## Task brief
Reproduce verbatim the stretch of the material below from the line containing "Image resolution: width=1185" through the line containing "Looking at the screenshot, I should click(x=58, y=283).", including both of those lines.

## Dataset entries
[start]
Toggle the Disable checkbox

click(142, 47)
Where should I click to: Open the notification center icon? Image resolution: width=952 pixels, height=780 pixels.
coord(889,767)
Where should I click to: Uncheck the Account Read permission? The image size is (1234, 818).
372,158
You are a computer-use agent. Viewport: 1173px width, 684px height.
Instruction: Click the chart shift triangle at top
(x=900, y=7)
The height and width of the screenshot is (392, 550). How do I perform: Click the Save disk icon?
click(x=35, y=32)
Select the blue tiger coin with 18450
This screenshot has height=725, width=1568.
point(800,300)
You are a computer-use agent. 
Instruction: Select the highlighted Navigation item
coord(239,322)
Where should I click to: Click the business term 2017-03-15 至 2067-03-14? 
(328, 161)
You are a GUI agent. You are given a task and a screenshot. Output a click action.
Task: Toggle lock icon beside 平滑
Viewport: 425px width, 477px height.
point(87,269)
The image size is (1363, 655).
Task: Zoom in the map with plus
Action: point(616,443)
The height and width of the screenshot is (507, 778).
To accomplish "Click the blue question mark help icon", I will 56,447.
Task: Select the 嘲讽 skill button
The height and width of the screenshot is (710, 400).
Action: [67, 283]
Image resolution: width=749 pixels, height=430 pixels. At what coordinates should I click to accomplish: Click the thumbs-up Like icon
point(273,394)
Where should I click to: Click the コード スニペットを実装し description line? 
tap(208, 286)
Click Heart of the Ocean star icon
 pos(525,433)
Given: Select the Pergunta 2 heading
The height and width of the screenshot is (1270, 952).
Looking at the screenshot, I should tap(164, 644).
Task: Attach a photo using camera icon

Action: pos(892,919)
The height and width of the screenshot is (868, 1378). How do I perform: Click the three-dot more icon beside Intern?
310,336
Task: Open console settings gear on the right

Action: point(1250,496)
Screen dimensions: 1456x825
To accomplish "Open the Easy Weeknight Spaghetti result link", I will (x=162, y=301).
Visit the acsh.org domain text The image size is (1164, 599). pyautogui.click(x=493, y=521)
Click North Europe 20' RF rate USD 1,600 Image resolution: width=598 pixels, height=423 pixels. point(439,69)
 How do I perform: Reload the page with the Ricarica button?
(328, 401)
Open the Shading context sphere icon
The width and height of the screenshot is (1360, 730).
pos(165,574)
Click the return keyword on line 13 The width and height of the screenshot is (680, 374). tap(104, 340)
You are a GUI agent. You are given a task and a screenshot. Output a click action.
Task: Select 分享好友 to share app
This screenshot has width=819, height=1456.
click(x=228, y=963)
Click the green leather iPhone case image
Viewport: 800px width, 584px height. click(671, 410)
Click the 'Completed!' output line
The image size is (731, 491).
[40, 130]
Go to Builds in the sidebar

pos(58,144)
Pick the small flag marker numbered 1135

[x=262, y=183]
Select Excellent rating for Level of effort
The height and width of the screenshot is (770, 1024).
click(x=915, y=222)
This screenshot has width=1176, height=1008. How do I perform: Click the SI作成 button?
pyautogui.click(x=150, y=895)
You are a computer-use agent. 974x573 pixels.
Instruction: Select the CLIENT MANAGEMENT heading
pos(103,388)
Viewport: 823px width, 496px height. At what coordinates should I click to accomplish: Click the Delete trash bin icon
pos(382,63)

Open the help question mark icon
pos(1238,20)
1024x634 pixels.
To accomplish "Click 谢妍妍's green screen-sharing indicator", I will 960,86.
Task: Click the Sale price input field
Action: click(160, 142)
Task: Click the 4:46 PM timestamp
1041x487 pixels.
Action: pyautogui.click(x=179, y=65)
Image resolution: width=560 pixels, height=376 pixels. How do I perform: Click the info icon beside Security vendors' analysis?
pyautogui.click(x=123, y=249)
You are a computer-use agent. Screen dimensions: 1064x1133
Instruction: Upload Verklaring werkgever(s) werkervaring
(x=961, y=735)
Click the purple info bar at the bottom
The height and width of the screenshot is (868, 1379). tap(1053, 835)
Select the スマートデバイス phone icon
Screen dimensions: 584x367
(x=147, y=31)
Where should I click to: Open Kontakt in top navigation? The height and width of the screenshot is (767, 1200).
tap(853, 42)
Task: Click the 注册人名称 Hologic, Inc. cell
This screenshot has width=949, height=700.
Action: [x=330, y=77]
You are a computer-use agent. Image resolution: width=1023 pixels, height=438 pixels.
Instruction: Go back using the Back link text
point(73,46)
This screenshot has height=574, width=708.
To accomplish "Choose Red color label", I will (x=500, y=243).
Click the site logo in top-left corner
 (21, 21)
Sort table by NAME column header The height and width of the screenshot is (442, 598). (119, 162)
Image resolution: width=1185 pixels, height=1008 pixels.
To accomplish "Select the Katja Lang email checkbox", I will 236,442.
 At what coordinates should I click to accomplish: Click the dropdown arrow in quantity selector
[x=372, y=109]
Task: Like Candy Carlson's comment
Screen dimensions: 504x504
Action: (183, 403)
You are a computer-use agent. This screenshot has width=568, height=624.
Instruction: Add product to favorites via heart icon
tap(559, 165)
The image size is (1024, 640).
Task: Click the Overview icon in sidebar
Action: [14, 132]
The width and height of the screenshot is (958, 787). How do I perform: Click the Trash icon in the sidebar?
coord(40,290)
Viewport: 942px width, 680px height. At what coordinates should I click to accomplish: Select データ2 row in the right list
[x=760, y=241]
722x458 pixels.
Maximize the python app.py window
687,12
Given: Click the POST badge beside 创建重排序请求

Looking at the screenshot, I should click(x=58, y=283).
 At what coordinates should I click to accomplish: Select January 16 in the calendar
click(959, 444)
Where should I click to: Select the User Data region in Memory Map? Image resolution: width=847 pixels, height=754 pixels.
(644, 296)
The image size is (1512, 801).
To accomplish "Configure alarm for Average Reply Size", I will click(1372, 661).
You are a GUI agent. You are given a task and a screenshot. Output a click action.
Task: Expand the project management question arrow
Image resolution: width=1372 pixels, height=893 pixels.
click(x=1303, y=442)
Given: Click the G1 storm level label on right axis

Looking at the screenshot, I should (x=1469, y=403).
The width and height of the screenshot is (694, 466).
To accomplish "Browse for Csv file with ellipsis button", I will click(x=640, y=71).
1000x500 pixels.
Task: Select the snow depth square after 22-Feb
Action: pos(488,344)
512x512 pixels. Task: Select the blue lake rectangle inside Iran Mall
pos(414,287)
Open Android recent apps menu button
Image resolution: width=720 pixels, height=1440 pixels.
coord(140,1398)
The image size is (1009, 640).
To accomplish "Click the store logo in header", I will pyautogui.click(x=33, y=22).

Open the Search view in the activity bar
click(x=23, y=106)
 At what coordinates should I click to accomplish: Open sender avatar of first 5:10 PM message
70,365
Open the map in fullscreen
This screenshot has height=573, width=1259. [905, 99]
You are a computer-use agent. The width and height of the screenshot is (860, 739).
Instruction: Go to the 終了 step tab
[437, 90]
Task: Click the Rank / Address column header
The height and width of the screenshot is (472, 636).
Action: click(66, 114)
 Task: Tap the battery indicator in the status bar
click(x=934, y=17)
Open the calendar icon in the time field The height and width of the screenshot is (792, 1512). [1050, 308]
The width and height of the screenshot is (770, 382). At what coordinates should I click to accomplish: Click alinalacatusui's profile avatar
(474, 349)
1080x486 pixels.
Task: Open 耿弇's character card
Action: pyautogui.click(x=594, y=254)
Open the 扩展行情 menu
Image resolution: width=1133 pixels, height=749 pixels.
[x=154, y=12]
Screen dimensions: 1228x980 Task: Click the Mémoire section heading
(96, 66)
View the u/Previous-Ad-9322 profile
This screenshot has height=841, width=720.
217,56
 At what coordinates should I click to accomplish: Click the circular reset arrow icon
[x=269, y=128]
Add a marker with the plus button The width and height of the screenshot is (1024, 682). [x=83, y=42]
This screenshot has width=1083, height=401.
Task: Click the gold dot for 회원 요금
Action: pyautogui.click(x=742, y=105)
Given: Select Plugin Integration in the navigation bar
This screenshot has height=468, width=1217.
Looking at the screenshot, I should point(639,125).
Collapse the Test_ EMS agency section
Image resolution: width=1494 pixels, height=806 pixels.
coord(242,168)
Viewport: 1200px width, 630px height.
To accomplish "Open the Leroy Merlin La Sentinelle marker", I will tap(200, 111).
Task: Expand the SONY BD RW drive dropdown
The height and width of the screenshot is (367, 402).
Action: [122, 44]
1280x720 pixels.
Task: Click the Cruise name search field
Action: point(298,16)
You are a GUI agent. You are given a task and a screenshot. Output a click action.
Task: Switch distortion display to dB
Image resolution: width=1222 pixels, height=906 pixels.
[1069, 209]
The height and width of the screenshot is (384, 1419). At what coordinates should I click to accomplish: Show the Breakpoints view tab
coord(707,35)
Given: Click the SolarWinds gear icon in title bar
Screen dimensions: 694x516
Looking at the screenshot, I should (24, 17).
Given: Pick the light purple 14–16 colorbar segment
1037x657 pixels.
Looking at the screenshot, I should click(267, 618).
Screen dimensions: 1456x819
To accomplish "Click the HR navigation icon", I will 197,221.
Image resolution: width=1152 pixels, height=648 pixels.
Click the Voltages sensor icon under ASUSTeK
[end]
## Written answer
Image resolution: width=1185 pixels, height=1008 pixels.
To accomplish "Select the Katja Lang email checkbox", I will 236,442.
 At what coordinates should I click to accomplish: Click the dropdown arrow in quantity selector
[x=372, y=109]
Task: Like Candy Carlson's comment
Screen dimensions: 504x504
Action: (183, 403)
You are a computer-use agent. This screenshot has width=568, height=624.
Instruction: Add product to favorites via heart icon
tap(559, 165)
The image size is (1024, 640).
Task: Click the Overview icon in sidebar
Action: [14, 132]
The width and height of the screenshot is (958, 787). How do I perform: Click the Trash icon in the sidebar?
coord(40,290)
Viewport: 942px width, 680px height. At what coordinates should I click to accomplish: Select データ2 row in the right list
[x=760, y=241]
722x458 pixels.
Maximize the python app.py window
687,12
Given: Click the POST badge beside 创建重排序请求

Looking at the screenshot, I should click(x=58, y=283).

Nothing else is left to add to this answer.